Cortex Performance
All benchmarks measured using vitest bench on the included benchmark suite. Run yourself with:
npm run benchDistance Calculations
384-dimensional vectors (all-MiniLM-L6-v2 embedding size).
| Operation | Throughput | Mean Latency | P99 |
|---|---|---|---|
cosineDistance (single pair) |
45,965 ops/s | 21.8 μs | 34.1 μs |
euclideanDistance (single pair) |
46,320 ops/s | 21.6 μs | — |
cosineDistanceSq8 (quantized pair) |
3,715,855 ops/s | 0.27 μs | 0.3 μs |
cosineDistanceSq8Batch (1K vectors) |
2,142 ops/s | 467 μs | 1.1 ms |
cosineDistanceBatch (1K vectors) |
77 ops/s | 13.0 ms | — |
Key insight: SQ8 quantized distance is 81x faster than full-precision for single-pair comparisons. For batch operations, SQ8 batch is 28x faster than full-precision batch.
Quantization
| Operation | Throughput | Mean Latency |
|---|---|---|
quantizeSq8 (384-dim) |
74,020 ops/s | 13.5 μs |
dequantizeSq8 (384-dim) |
53,440 ops/s | 18.7 μs |
Aggregation Engine
| Operation | Throughput | Mean Latency |
|---|---|---|
incrementalUpdate (1K entities, 3 metrics) |
809 ops/s | 1.2 ms |
rebuildAggregate (10K entities, 5 groups) |
475 ops/s | 2.1 ms |
rebuildAggregate (100K entities, Rayon) |
66 ops/s | 15.2 ms |
queryAggregate (1K groups, sort + paginate) |
986 ops/s | 1.0 ms |
computeGroupKey (10K entities, time bucketing) |
146 ops/s | 6.8 ms |
Rebuild scales linearly with entity count.
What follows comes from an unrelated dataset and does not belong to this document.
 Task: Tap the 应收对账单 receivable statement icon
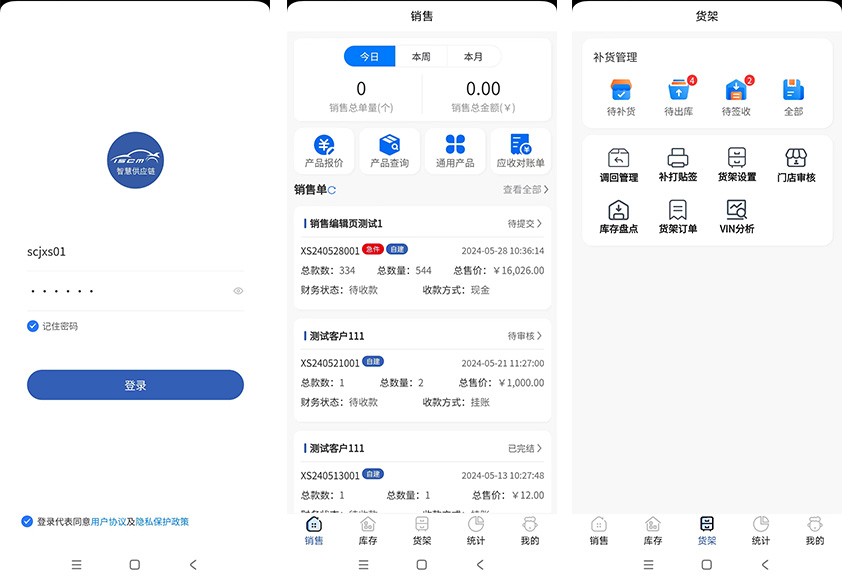click(x=520, y=150)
Rayon parallelism activates above 1,000 entities.
Serialization
| Operation | Throughput | Mean Latency |
|---|---|---|
msgpackEncode (1K entities) |
235 ops/s | 4.3 ms |
msgpackDecode (1K entities) |
355 ops/s | 2.8 ms |
msgpackEncodeBatch (1K entities) |
290 ops/s | 3.4 ms |
msgpackDecodeBatch (1K entities) |
356 ops/s | 2.8 ms |
RoaringBitmap32.create (10K elements) |
3,067 ops/s | 326 μs |
RoaringBitmap32.serialize (10K elements) |
361,258 ops/s | 2.8 μs |
RoaringBitmap32.deserialize (10K elements) |
548,714 ops/s | 1.8 μs |
RoaringBitmap32.and (two 10K bitmaps) |
1,379 ops/s | 725 μs |
RoaringBitmap32.or (two 10K bitmaps) |
1,219 ops/s | 820 μs |
encodeConnections (1K lists) |
913 ops/s | 1.1 ms |
decodeConnections (1K lists) |
1,078 ops/s | 928 μs |
Hardware Recommendations
- CPU: Multi-core for Rayon parallel rebuild. x86_64 for SIMD distance.
- Memory: Cortex native allocations are tracked and reported via the cache subsystem.
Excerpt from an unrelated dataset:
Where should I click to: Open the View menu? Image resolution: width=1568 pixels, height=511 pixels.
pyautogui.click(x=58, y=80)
- Storage: SSD recommended for mmap vector store. NVMe for best disk locality benefits from graph-aware compaction.
Running Benchmarks
# Run all benchmarks
npm run bench
# Run specific benchmark
npx vitest bench src/benchmarks/distance.bench.ts
# Run with verbose output
npx vitest bench --reporter=verboseBenchmarks use vitest bench mode and run multiple iterations to produce stable statistics. Results include Hz (ops/sec), min, max, mean, P75, P99, P99.5, P99.9, and relative margin of error (RME).